There has been speculation for weeks that the Obama administration would try to press forward with its diplomatic overture to Iran at today's international conference, which the United States proposed early this month.
The two countries have had an antagonistic relationship and limited contact since the 1979 Islamic Revolution. But they cooperated on Afghanistan in 2002, and some U.S. officials believe a resumption of that collaboration could lead to a general improvement in relations.
Although Iran's clerics have been cool to the Obama administration's overture, Tehran plans to send a deputy foreign minister to the meeting.
"The fact that they accepted an invitation suggests that they believe there is a role for them to play" in Afghanistan, Clinton said.
Iran's participation in such events is considered unpredictable. In December, Iranian officials abruptly dropped plans to attend a French-sponsored conference on Afghanistan.
The administration has already taken several steps to signal its interest in reengaging with Iran. Over the weekend, a U.S. diplomat attended a meeting in Moscow of a regional group to which Iran also sent observers.
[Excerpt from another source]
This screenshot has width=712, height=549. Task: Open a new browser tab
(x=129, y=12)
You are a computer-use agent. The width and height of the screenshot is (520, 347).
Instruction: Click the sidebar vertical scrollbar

And the administration is likely to lift 30-year-old rules restricting contacts between lower-level U.S. and Iranian officials.
The administration last week unveiled a new strategy for Afghanistan that identifies the defeat of Al Qaeda as Washington's goal but calls for an intensification of the military mission and a boosting of the economy and government.
The conference comes at a time when the insurgency in Afghanistan is strengthening and public support in the West for the mission there is weakening.